Building Our Human Skills
What do you allow yourself to daydream about?
What do you think of the value of meditation or daydreaming? I teach it as a fundamental aspect of the human lived experience. I make space for it, and I empower the kids who come to my camps to engage in it.
“...These three skills (empathy, curiosity, daydreaming) do NOT represent a weakness in our human condition. They represent organic and recursive programming that terrifies data scientists and programmers, where in that context they are a definite liability. ”
Why I prefer Human Skills to Soft Skills
Kids drawing/Daydreaming on a piece of glass painted white on the back, resting on a white tarp - instant whiteboard.
It is this very illogical connection that makes me prefer “Human Skills” to “soft skills”. I take offense to the idea of calling our ESSENTIAL skills for character, connection, communication, love, dignity, empathy and self-expression as simply “useful” or “soft” or “weaker” than a technical skill. That conflation belongs to industrial and colonialist mindsets.
We know good character when we see it. Alternatively, we have been in a position of needing help and the person available is technically proficient, but lacking in personality or compassion. A part of our hope for resolution dies when we know we might get a problem resolved, but learned nothing.
Human Skills Like Daydreaming
Self-Reflection and Introspection are ESSENTIAL human skills. We cannot teach large language models or artificial intelligence to be self-referential, empathetic, or introspective. Also, tese three skills (empathy, curiosity, daydreaming) do NOT represent a weakness in our human condition. They represent organic and recursive programming that terrifies data scientists and programmers, where in that context they are a definite liability.
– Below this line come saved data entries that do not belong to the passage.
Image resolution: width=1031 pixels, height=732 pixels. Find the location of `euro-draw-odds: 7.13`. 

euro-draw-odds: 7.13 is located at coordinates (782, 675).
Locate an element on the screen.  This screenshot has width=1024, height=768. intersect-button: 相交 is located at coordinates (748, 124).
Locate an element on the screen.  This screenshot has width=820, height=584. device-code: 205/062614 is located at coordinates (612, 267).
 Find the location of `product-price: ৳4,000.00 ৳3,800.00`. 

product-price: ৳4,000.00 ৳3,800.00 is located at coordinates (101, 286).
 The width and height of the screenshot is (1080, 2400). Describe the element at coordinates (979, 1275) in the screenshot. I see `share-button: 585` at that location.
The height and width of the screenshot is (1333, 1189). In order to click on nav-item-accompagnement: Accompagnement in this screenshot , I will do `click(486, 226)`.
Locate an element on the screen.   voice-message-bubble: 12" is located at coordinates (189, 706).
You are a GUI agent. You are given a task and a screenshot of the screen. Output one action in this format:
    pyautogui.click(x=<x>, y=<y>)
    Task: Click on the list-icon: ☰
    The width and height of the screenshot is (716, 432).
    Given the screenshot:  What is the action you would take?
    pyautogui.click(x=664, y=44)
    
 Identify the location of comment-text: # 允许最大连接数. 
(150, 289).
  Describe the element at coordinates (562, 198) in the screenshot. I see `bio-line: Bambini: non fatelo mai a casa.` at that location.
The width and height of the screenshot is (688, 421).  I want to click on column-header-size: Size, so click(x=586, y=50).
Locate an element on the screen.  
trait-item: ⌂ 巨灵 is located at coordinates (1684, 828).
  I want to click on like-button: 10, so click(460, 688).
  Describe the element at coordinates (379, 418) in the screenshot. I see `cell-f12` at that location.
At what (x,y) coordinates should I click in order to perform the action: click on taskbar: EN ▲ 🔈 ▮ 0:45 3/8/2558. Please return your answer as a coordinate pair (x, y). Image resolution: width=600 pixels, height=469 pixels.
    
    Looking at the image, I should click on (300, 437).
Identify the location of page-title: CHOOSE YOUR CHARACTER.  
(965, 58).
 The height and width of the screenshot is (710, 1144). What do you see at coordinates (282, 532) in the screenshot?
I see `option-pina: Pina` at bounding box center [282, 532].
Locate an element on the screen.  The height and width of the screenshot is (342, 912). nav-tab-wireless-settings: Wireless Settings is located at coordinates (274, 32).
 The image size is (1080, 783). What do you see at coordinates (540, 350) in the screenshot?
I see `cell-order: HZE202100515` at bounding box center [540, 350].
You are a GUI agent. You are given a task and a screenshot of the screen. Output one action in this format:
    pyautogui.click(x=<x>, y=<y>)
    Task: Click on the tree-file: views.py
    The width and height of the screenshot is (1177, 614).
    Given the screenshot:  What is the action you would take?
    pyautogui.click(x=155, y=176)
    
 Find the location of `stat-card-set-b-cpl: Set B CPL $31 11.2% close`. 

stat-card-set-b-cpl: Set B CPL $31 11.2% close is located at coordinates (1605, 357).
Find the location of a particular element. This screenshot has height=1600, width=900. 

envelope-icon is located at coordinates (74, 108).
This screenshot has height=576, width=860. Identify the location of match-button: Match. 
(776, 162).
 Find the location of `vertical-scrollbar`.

Software is a terrible way to characterize our humanity. It is the very death of innovation. Imagining and reframing problems or solutions is how we use the resources available to us. Yes, it is prone to failure and fragility, but it is also entirely magical when it works.
Leadership, Courage, Curiosity, Dignity, Empathy, and Respect cannot be programmed. They are human skills that must be lived, lost, and rediscovered iteratively. This pattern of iterative, experiential, emotional, and hands-on learning is what I refer to as the Human OS. More on that later.